Getting back in the groove when you’re so very far outside it is difficult. Since returning from India 6 weeks ago, my life has been a flurry. As has Edwina’s.
I’ve yet to wake up in the morning feeling like I’ve had a solid night’s sleep. When I think about it, my weariness could be attributed to the non-stop treadmill of teaching, writing, speaking, transporting, . . . I’ve had three deadlines in the last three weeks, given two lectures (one for students enrolled in UAB’s genetic counseling MA program and one for a breast cancer survivor group in Perry County, a short drive from Selma), and tried to keep my anxiety in check while sending out one pitch/submission after another and hearing either “no, thanks” or complete silence. Ugh.
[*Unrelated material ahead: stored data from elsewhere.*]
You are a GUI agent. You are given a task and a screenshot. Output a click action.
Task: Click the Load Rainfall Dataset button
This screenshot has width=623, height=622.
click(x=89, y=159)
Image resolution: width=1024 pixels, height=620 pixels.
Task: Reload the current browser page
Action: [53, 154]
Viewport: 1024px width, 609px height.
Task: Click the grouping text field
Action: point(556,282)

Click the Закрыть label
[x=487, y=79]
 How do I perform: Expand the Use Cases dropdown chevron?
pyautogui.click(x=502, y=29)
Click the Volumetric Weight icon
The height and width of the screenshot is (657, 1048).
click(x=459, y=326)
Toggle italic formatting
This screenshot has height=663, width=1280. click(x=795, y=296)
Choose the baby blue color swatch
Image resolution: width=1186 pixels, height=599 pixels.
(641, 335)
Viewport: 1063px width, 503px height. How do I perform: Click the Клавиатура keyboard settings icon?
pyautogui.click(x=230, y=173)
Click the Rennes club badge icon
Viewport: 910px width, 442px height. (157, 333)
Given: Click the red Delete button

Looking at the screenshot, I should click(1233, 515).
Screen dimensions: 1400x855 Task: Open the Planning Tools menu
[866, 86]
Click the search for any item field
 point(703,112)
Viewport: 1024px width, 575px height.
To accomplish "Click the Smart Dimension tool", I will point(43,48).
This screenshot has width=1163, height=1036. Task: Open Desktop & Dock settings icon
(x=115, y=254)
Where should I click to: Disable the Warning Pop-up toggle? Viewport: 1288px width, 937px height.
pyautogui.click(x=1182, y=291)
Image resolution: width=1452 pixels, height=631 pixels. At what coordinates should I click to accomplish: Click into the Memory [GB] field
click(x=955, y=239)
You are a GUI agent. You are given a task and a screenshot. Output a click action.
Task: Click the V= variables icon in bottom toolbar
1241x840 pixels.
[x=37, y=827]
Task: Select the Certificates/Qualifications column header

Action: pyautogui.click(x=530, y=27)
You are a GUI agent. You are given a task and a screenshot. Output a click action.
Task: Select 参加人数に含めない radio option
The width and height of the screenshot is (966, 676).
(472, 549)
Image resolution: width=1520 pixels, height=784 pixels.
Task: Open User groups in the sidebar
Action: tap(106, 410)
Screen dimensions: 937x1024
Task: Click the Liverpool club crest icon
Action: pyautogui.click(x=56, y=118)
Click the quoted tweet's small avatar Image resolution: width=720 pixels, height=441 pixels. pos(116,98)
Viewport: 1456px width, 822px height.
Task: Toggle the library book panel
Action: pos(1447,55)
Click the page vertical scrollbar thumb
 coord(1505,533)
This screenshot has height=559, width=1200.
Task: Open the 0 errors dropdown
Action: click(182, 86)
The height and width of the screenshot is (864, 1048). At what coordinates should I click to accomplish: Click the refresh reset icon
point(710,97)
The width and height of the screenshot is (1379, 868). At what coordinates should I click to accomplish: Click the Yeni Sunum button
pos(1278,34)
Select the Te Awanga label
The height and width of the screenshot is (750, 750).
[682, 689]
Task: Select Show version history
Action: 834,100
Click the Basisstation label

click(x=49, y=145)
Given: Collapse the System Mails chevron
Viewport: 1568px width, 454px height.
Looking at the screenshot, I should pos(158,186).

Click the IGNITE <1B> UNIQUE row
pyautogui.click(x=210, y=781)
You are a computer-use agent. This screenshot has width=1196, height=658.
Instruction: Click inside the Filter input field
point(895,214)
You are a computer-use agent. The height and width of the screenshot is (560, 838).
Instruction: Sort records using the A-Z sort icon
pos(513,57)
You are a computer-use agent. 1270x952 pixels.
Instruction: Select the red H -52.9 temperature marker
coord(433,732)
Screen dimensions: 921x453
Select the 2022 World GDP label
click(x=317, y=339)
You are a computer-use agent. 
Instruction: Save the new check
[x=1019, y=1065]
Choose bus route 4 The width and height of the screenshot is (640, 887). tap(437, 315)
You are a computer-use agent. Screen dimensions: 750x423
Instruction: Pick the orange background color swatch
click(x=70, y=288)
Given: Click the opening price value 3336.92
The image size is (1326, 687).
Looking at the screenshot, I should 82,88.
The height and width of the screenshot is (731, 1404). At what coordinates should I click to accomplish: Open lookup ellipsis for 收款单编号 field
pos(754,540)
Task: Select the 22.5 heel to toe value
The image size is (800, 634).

For Edwina, it’s less about the doing and more about the waiting. Edwina had a breathing test and a mammogram, but she has to wait until later this month for the results. I went with her to the pulmonary doctor who got after her for not using her breathing machine at night like she should and for puffing away on cigarettes even though she struggles to walk just a few feet without losing her breath. Oh, and the weight gain, another result of limited mobility.
“I’m doing good,” she told the doctor. “I’m using my machine most nights.”
“How many nights a week, would you say?” he asked.
“Oh, ’bout three.”
“That’s not ‘most nights,'” he scolded her. “What about smoking? How many packs?”
“Oh, I doin’ real good with that,” Edwina assured him. “I’m down to a pack every two days and Tyrone got me one of them electric cigarettes.”
After a long sigh, Edwina’s doctor said he’d be referring her to a lifestyle counseler at Cooper Green to address some of the behavioral issues Edwina faces when she’s away from the hospital. Like the six-pack of Mountain Dew plus a Coca Cola here and there to get herself through the day.
“I hate this place,” Edwina whispered to me as the doctor headed out the door.
On top of worrying about complying with the doctor’s orders, Edwina sits waiting on the next phase of her son’s incarceration.
“Oh Miss Ryan, my daddy hired a lawyer, a good one, and he got Steve 9 months instead of 15 years,” she told me as we waited for the doctor to return to the exam room. “He still in county [jail] and that counts toward the 9 months, and he goin’ to the training camp before they send him to prison . . . might not even spend that much time in prison.” She lit up while telling me all the things Steve would make it home for, including “‘fore anything happen to me.'”
Forget the groove. Survivorship is hard enough.